> _Source document_:
----------
Don’t worry, I’m alone. I did say Bruce Wayne had left. It’s a bit of a story. Had a falling out, he never made it to The Book Of Mormons last night. (Well, he did, but he wasn’t allowed in after the first intermission). I, on the other hand, did make it. Loved it, and right after the play, slipped into the first restaurant I saw as the rain began to pour. To my delight, it was a tiny kitsch Italian joint, with a piano bar, space for about 25 people, and the most debonair 85-year-old saxophone player this side of The Hudson.
I was ready for my Brandy Alexander and a big Italian meal. My bosom, spilling out of my bustier, was feeling like it had moved in with my larynx. Sauntering over to the bar, I found my spot and made myself at home…no way was I heading back to the hotel and the stoic glare of the faux Batman. And just as my gargantuan plate of spaghetti was brought to me, I turn and see him making a beeline for the bar and cozying up next to me. Out of the bathroom and into my 305 kind of world, the polar vortex had graciously brought forth Mr. Big. No really, as in Chris Noth. As in Mr. Freakin’ Big from Sex And The City. There he was, in the flesh. Right out of one of the episodes, charming the pants and skirts off of everyone within his radius — and all I could think about was getting my hands on a cannoli.
That night was spent hearing Mr. Big turn out Sinatra and Dino ditties from a cheap microphone in a tiny hole-in-the-wall, as he delivered the best jokes and winked wickedly. In the interim, I pinched myself ever so often just to make sure I wasn’t dreaming this, all the while gorging on 5 pounds of pasta. Now, in my elegant hotel room, I see those 5 pounds, in all their glory, in my reflection.
----------
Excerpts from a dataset
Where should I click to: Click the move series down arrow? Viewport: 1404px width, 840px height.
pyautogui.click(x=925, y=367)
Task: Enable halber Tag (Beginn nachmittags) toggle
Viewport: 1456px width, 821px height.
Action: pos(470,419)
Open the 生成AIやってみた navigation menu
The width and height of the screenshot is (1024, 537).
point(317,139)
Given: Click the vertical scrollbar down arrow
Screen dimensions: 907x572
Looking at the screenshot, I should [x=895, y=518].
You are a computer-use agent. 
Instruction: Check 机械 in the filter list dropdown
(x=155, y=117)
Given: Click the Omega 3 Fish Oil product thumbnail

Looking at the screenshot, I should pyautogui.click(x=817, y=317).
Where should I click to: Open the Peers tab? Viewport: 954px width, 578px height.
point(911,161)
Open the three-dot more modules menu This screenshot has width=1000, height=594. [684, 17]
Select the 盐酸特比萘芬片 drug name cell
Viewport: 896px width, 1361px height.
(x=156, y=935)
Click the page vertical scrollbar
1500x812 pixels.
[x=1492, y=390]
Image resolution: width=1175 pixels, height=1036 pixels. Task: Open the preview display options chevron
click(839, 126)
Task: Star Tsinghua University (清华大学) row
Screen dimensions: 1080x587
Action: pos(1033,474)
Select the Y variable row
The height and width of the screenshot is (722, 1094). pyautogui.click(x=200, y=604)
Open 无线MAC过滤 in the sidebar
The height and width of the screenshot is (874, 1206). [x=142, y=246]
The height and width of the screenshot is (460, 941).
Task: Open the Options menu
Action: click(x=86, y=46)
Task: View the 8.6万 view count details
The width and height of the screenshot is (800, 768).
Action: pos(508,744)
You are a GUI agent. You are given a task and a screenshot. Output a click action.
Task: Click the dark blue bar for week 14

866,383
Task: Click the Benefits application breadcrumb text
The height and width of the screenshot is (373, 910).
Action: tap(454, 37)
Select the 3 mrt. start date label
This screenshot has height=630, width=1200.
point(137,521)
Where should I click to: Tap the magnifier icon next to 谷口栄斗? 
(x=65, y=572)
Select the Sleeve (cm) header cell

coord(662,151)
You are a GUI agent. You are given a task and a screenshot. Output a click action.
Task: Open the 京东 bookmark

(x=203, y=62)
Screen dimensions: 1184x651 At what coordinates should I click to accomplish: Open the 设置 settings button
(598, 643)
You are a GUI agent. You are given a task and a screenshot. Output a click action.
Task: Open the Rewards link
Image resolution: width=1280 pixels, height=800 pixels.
----------
> _Instructions for the task_: Reproduce verbatim the passage of the account of the evening at the Italian restaurant that lies between "That night was" and "in my reflection.", inclusive.

> _Solution for this task_:
That night was spent hearing Mr. Big turn out Sinatra and Dino ditties from a cheap microphone in a tiny hole-in-the-wall, as he delivered the best jokes and winked wickedly. In the interim, I pinched myself ever so often just to make sure I wasn’t dreaming this, all the while gorging on 5 pounds of pasta. Now, in my elegant hotel room, I see those 5 pounds, in all their glory, in my reflection.